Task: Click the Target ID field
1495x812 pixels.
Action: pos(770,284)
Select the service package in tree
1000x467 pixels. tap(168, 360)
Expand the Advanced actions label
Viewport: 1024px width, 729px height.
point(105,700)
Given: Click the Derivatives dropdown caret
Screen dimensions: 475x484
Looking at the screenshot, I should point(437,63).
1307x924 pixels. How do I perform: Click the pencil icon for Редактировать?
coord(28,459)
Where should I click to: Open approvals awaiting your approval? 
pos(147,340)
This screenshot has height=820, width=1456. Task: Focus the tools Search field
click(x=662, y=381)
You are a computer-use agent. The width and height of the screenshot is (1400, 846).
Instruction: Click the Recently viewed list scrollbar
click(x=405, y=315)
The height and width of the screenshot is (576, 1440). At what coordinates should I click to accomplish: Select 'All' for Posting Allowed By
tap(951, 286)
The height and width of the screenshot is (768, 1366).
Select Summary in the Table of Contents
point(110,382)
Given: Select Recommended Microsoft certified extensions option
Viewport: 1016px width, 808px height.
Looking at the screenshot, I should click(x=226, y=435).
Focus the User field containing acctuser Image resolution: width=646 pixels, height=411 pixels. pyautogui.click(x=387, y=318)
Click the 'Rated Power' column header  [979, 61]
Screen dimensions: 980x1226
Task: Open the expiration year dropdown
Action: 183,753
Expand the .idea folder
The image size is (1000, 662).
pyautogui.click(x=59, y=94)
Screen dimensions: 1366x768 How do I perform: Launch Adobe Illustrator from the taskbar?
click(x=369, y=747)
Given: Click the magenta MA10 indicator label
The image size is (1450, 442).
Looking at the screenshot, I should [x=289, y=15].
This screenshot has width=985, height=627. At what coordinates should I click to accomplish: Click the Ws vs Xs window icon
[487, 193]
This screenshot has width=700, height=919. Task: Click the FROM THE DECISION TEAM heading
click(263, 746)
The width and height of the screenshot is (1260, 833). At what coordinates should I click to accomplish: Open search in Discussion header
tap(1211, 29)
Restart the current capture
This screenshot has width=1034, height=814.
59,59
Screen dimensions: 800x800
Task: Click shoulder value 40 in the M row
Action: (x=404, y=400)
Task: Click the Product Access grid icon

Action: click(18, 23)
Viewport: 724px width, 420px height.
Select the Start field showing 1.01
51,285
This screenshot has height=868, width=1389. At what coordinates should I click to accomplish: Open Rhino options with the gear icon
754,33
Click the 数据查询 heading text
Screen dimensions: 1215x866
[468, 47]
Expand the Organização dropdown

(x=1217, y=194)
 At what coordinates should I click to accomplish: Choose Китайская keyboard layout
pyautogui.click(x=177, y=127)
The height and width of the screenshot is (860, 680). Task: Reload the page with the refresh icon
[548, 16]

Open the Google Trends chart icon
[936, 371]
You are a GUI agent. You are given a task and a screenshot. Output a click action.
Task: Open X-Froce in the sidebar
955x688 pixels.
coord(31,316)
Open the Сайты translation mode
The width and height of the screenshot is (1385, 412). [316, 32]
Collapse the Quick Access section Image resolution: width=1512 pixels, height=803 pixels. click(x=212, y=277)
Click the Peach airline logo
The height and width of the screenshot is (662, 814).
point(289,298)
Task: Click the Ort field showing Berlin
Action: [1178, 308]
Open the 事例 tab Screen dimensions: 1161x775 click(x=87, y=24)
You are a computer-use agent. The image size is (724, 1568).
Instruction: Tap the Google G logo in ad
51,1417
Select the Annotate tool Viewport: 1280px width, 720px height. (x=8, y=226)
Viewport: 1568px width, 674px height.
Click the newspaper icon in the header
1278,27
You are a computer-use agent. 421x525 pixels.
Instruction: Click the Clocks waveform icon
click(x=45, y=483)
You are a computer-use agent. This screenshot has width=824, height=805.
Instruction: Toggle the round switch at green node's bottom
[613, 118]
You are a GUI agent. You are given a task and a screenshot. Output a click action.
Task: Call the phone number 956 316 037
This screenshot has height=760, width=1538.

□ □ □

**Task to carry out**: Render the records above as a Markdown table with the columns Row and Record line. Give each line its own numbered row and skip any blank lines.

**Completed task**:
| Row | Record line |
|---|---|
| 1 | Task: Click the Target ID field |
| 2 | 1495x812 pixels. |
| 3 | Action: pos(770,284) |
| 4 | Select the service package in tree |
| 5 | 1000x467 pixels. tap(168, 360) |
| 6 | Expand the Advanced actions label |
| 7 | Viewport: 1024px width, 729px height. |
| 8 | point(105,700) |
| 9 | Given: Click the Derivatives dropdown caret |
| 10 | Screen dimensions: 475x484 |
| 11 | Looking at the screenshot, I should point(437,63). |
| 12 | 1307x924 pixels. How do I perform: Click the pencil icon for Редактировать? |
| 13 | coord(28,459) |
| 14 | Where should I click to: Open approvals awaiting your approval?  |
| 15 | pos(147,340) |
| 16 | This screenshot has height=820, width=1456. Task: Focus the tools Search field |
| 17 | click(x=662, y=381) |
| 18 | You are a computer-use agent. The width and height of the screenshot is (1400, 846). |
| 19 | Instruction: Click the Recently viewed list scrollbar |
| 20 | click(x=405, y=315) |
| 21 | The height and width of the screenshot is (576, 1440). At what coordinates should I click to accomplish: Select 'All' for Posting Allowed By |
| 22 | tap(951, 286) |
| 23 | The height and width of the screenshot is (768, 1366). |
| 24 | Select Summary in the Table of Contents |
| 25 | point(110,382) |
| 26 | Given: Select Recommended Microsoft certified extensions option |
| 27 | Viewport: 1016px width, 808px height. |
| 28 | Looking at the screenshot, I should click(x=226, y=435). |
| 29 | Focus the User field containing acctuser Image resolution: width=646 pixels, height=411 pixels. pyautogui.click(x=387, y=318) |
| 30 | Click the 'Rated Power' column header  [979, 61] |
| 31 | Screen dimensions: 980x1226 |
| 32 | Task: Open the expiration year dropdown |
| 33 | Action: 183,753 |
| 34 | Expand the .idea folder |
| 35 | The image size is (1000, 662). |
| 36 | pyautogui.click(x=59, y=94) |
| 37 | Screen dimensions: 1366x768 How do I perform: Launch Adobe Illustrator from the taskbar? |
| 38 | click(x=369, y=747) |
| 39 | Given: Click the magenta MA10 indicator label |
| 40 | The image size is (1450, 442). |
| 41 | Looking at the screenshot, I should [x=289, y=15]. |
| 42 | This screenshot has width=985, height=627. At what coordinates should I click to accomplish: Click the Ws vs Xs window icon |
| 43 | [487, 193] |
| 44 | This screenshot has width=700, height=919. Task: Click the FROM THE DECISION TEAM heading |
| 45 | click(263, 746) |
| 46 | The width and height of the screenshot is (1260, 833). At what coordinates should I click to accomplish: Open search in Discussion header |
| 47 | tap(1211, 29) |
| 48 | Restart the current capture |
| 49 | This screenshot has width=1034, height=814. |
| 50 | 59,59 |
| 51 | Screen dimensions: 800x800 |
| 52 | Task: Click shoulder value 40 in the M row |
| 53 | Action: (x=404, y=400) |
| 54 | Task: Click the Product Access grid icon |
| 55 | Action: click(18, 23) |
| 56 | Viewport: 724px width, 420px height. |
| 57 | Select the Start field showing 1.01 |
| 58 | 51,285 |
| 59 | This screenshot has height=868, width=1389. At what coordinates should I click to accomplish: Open Rhino options with the gear icon |
| 60 | 754,33 |
| 61 | Click the 数据查询 heading text |
| 62 | Screen dimensions: 1215x866 |
| 63 | [468, 47] |
| 64 | Expand the Organização dropdown |
| 65 | (x=1217, y=194) |
| 66 |  At what coordinates should I click to accomplish: Choose Китайская keyboard layout |
| 67 | pyautogui.click(x=177, y=127) |
| 68 | The height and width of the screenshot is (860, 680). Task: Reload the page with the refresh icon |
| 69 | [548, 16] |
| 70 | Open the Google Trends chart icon |
| 71 | [936, 371] |
| 72 | You are a GUI agent. You are given a task and a screenshot. Output a click action. |
| 73 | Task: Open X-Froce in the sidebar |
| 74 | 955x688 pixels. |
| 75 | coord(31,316) |
| 76 | Open the Сайты translation mode |
| 77 | The width and height of the screenshot is (1385, 412). [316, 32] |
| 78 | Collapse the Quick Access section Image resolution: width=1512 pixels, height=803 pixels. click(x=212, y=277) |
| 79 | Click the Peach airline logo |
| 80 | The height and width of the screenshot is (662, 814). |
| 81 | point(289,298) |
| 82 | Task: Click the Ort field showing Berlin |
| 83 | Action: [1178, 308] |
| 84 | Open the 事例 tab Screen dimensions: 1161x775 click(x=87, y=24) |
| 85 | You are a computer-use agent. The image size is (724, 1568). |
| 86 | Instruction: Tap the Google G logo in ad |
| 87 | 51,1417 |
| 88 | Select the Annotate tool Viewport: 1280px width, 720px height. (x=8, y=226) |
| 89 | Viewport: 1568px width, 674px height. |
| 90 | Click the newspaper icon in the header |
| 91 | 1278,27 |
| 92 | You are a computer-use agent. 421x525 pixels. |
| 93 | Instruction: Click the Clocks waveform icon |
| 94 | click(x=45, y=483) |
| 95 | You are a computer-use agent. This screenshot has width=824, height=805. |
| 96 | Instruction: Toggle the round switch at green node's bottom |
| 97 | [613, 118] |
| 98 | You are a GUI agent. You are given a task and a screenshot. Output a click action. |
| 99 | Task: Call the phone number 956 316 037 |
| 100 | This screenshot has height=760, width=1538. |